I am setting up a new framework based on UIMA and DKPro-Core. The framework provides an easy way to configure UIMA pipelines.
Inside some JCasAnnotator
I want to compare the data of all documents (in this case, I assume, different JCas objects) pairwise or against the single JCas
.
runPipeline(createReaderDescription(SomeReader.class),
somePreprocessingEngineDescription,
similarityPipelineDescription,
createEngineDescription(SomeWriter.class)
);
Inside similarityPipelineDescription
I would like to compare the data for one JCas
against all JCas
.
public void process(JCas aJCas) throws AnalysisEngineProcessException {
// Compare aJcas with all other JCas objects
}
Is this the recommended way someone could and would do this?
If so, how can I gain access to the other JCas
objects?
Or should I save the data that I want to compare and compare it later?

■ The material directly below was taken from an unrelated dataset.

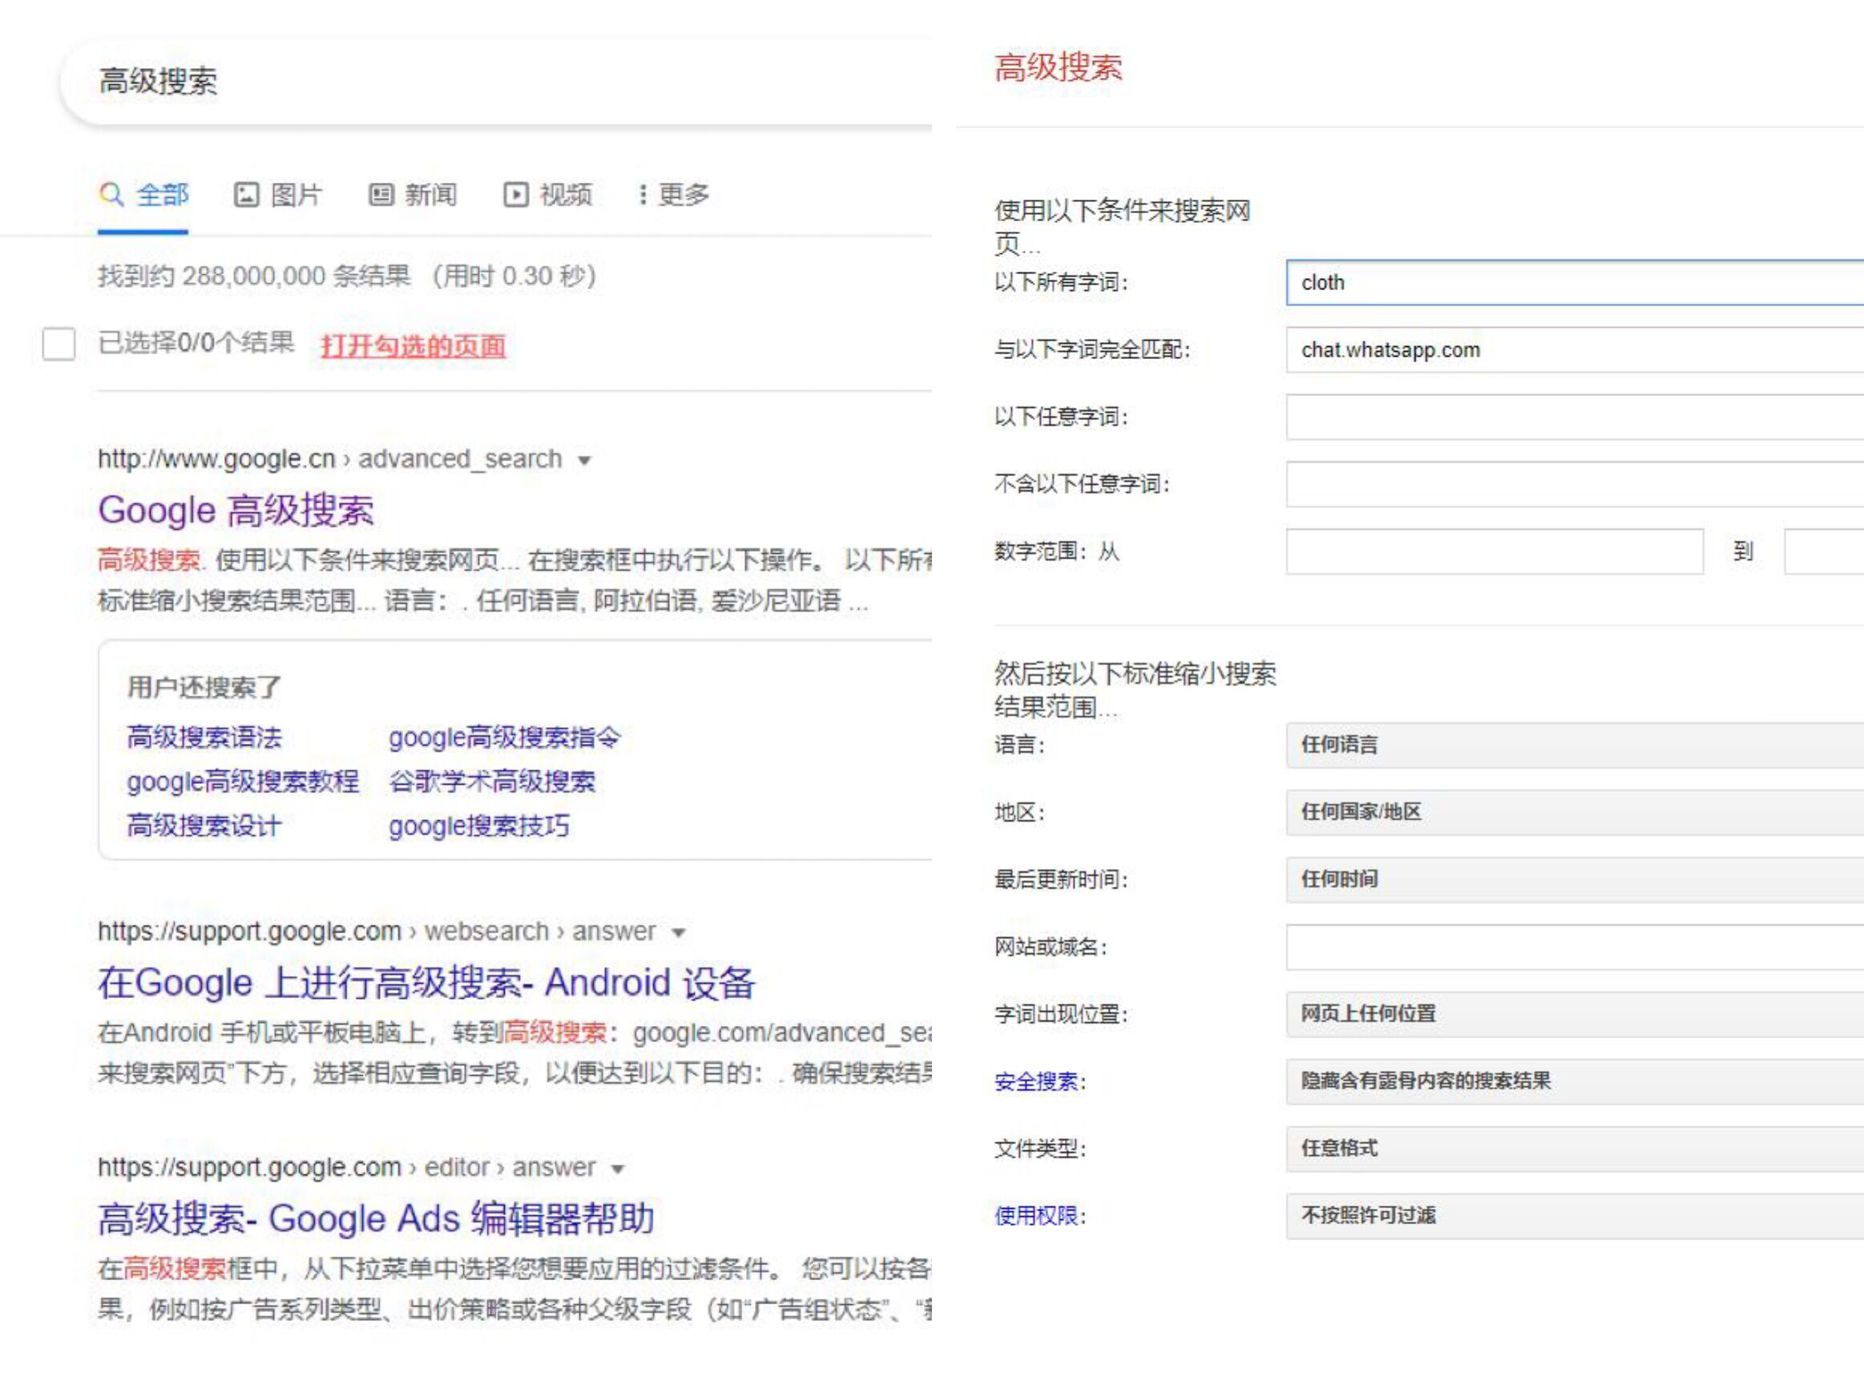Open the Google 高级搜索 result link

pos(238,509)
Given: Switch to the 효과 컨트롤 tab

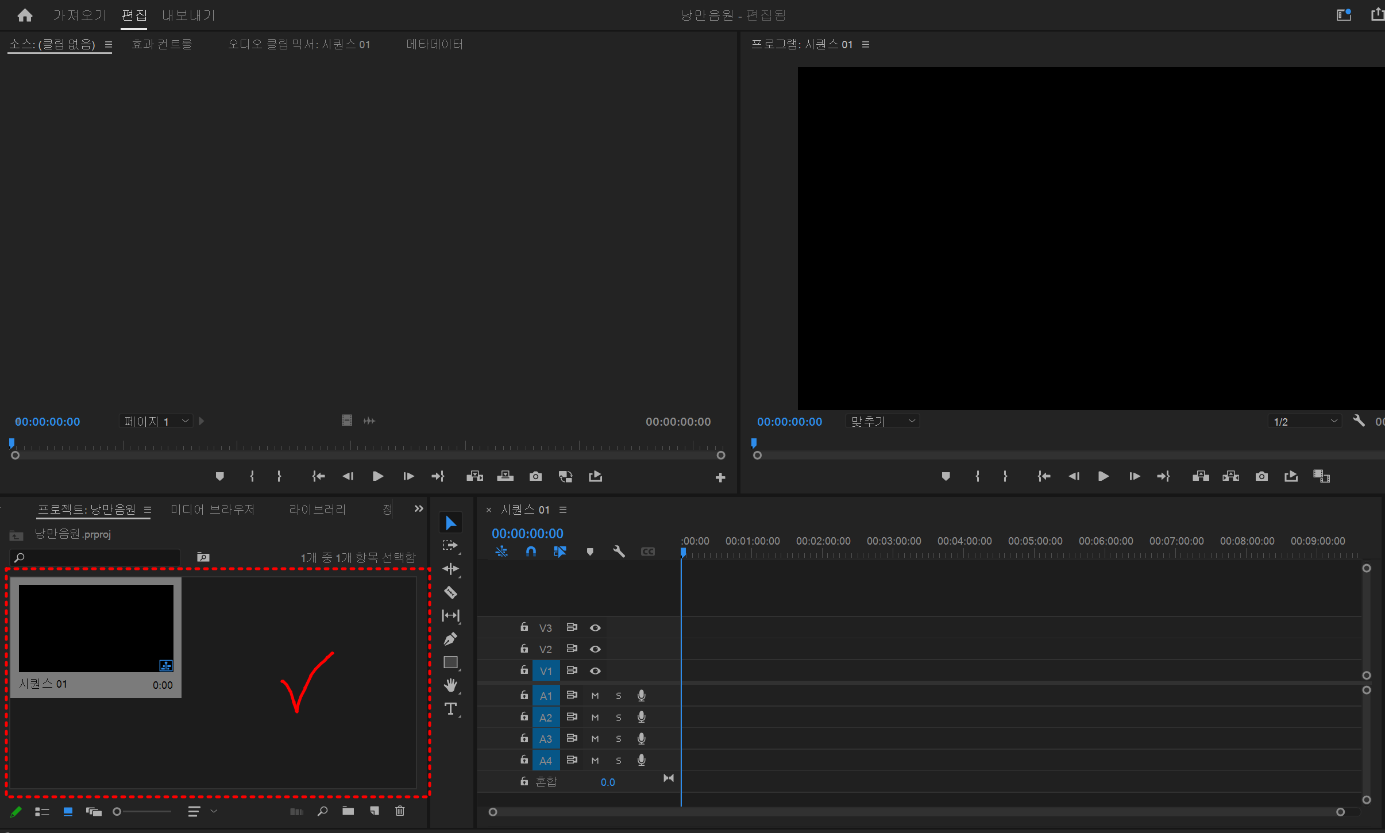Looking at the screenshot, I should [x=162, y=44].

The (J)Cas objects that are passed through a pipeline are typically re-used. So it does not make sense to keep collect references to them in an analysis engine and it also won't work to keep references to any feature structures you obtain from them because they will be invalidated when the (J)Cas is reset and reused.
You can write the data to disk and later read it into multiple CAS objects which you then can compare.
Alternatively, you could implement an analysis engine which extracts the data you are interested in into an independent set of objects and base your comparison on that.
If you want to do pair comparisons, you could also implement a reader which reads the data you wish to compare into two different views of the same CAS and then have your analysis engines process / compare that. See for example the DKPro TC PairReader_ImplBase and its subclasses.